Instructions to follow
For this exercise, return all the data exactly as it stands.

Start of Block

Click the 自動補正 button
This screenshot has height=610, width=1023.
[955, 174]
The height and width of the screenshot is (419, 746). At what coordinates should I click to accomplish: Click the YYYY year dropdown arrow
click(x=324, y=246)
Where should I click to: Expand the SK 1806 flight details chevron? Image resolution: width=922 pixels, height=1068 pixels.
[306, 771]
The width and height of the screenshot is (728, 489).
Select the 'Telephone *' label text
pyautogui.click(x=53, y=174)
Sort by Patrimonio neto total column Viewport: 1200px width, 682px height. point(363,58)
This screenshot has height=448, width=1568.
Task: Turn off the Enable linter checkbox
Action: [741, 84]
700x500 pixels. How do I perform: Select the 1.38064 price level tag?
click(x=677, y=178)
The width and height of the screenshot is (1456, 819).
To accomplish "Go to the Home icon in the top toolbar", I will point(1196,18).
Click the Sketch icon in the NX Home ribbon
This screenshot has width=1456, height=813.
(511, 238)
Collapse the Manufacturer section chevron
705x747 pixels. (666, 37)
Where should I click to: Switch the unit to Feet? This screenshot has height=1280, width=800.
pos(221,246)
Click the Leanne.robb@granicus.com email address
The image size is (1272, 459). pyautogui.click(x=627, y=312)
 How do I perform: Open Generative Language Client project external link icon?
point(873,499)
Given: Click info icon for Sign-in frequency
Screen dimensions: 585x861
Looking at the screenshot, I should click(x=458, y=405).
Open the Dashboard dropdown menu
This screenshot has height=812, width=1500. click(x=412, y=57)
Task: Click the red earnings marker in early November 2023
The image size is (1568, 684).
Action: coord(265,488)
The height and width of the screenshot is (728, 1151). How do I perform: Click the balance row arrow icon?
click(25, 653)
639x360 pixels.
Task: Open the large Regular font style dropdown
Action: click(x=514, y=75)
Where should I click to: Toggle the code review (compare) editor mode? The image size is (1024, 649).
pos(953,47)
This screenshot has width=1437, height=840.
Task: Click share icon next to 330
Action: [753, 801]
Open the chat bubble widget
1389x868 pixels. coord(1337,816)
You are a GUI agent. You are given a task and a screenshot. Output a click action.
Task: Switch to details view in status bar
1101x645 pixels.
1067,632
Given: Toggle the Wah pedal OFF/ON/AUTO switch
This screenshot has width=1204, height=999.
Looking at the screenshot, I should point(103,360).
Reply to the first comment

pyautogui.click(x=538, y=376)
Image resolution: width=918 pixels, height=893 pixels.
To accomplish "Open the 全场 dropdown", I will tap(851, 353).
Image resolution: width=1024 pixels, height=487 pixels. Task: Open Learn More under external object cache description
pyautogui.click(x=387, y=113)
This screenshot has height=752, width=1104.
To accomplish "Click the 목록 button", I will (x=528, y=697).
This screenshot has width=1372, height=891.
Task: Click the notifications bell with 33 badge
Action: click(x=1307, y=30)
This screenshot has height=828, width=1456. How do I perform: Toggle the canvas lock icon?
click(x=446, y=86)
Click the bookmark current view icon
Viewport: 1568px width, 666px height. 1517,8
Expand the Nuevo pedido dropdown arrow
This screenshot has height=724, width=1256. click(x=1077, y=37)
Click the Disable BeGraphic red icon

End of Block

Your solution
Click the 自動補正 button
This screenshot has height=610, width=1023.
[955, 174]
The height and width of the screenshot is (419, 746). At what coordinates should I click to accomplish: Click the YYYY year dropdown arrow
click(x=324, y=246)
Where should I click to: Expand the SK 1806 flight details chevron? Image resolution: width=922 pixels, height=1068 pixels.
[306, 771]
The width and height of the screenshot is (728, 489).
Select the 'Telephone *' label text
pyautogui.click(x=53, y=174)
Sort by Patrimonio neto total column Viewport: 1200px width, 682px height. point(363,58)
This screenshot has height=448, width=1568.
Task: Turn off the Enable linter checkbox
Action: [741, 84]
700x500 pixels. How do I perform: Select the 1.38064 price level tag?
click(x=677, y=178)
The width and height of the screenshot is (1456, 819).
To accomplish "Go to the Home icon in the top toolbar", I will point(1196,18).
Click the Sketch icon in the NX Home ribbon
This screenshot has width=1456, height=813.
(511, 238)
Collapse the Manufacturer section chevron
705x747 pixels. (666, 37)
Where should I click to: Switch the unit to Feet? This screenshot has height=1280, width=800.
pos(221,246)
Click the Leanne.robb@granicus.com email address
The image size is (1272, 459). pyautogui.click(x=627, y=312)
 How do I perform: Open Generative Language Client project external link icon?
point(873,499)
Given: Click info icon for Sign-in frequency
Screen dimensions: 585x861
Looking at the screenshot, I should click(x=458, y=405).
Open the Dashboard dropdown menu
This screenshot has height=812, width=1500. click(x=412, y=57)
Task: Click the red earnings marker in early November 2023
The image size is (1568, 684).
Action: coord(265,488)
The height and width of the screenshot is (728, 1151). How do I perform: Click the balance row arrow icon?
click(25, 653)
639x360 pixels.
Task: Open the large Regular font style dropdown
Action: click(x=514, y=75)
Where should I click to: Toggle the code review (compare) editor mode? The image size is (1024, 649).
pos(953,47)
This screenshot has width=1437, height=840.
Task: Click share icon next to 330
Action: [753, 801]
Open the chat bubble widget
1389x868 pixels. coord(1337,816)
You are a GUI agent. You are given a task and a screenshot. Output a click action.
Task: Switch to details view in status bar
1101x645 pixels.
1067,632
Given: Toggle the Wah pedal OFF/ON/AUTO switch
This screenshot has width=1204, height=999.
Looking at the screenshot, I should point(103,360).
Reply to the first comment

pyautogui.click(x=538, y=376)
Image resolution: width=918 pixels, height=893 pixels.
To accomplish "Open the 全场 dropdown", I will tap(851, 353).
Image resolution: width=1024 pixels, height=487 pixels. Task: Open Learn More under external object cache description
pyautogui.click(x=387, y=113)
This screenshot has height=752, width=1104.
To accomplish "Click the 목록 button", I will (x=528, y=697).
This screenshot has width=1372, height=891.
Task: Click the notifications bell with 33 badge
Action: click(x=1307, y=30)
This screenshot has height=828, width=1456. How do I perform: Toggle the canvas lock icon?
click(x=446, y=86)
Click the bookmark current view icon
Viewport: 1568px width, 666px height. 1517,8
Expand the Nuevo pedido dropdown arrow
This screenshot has height=724, width=1256. click(x=1077, y=37)
Click the Disable BeGraphic red icon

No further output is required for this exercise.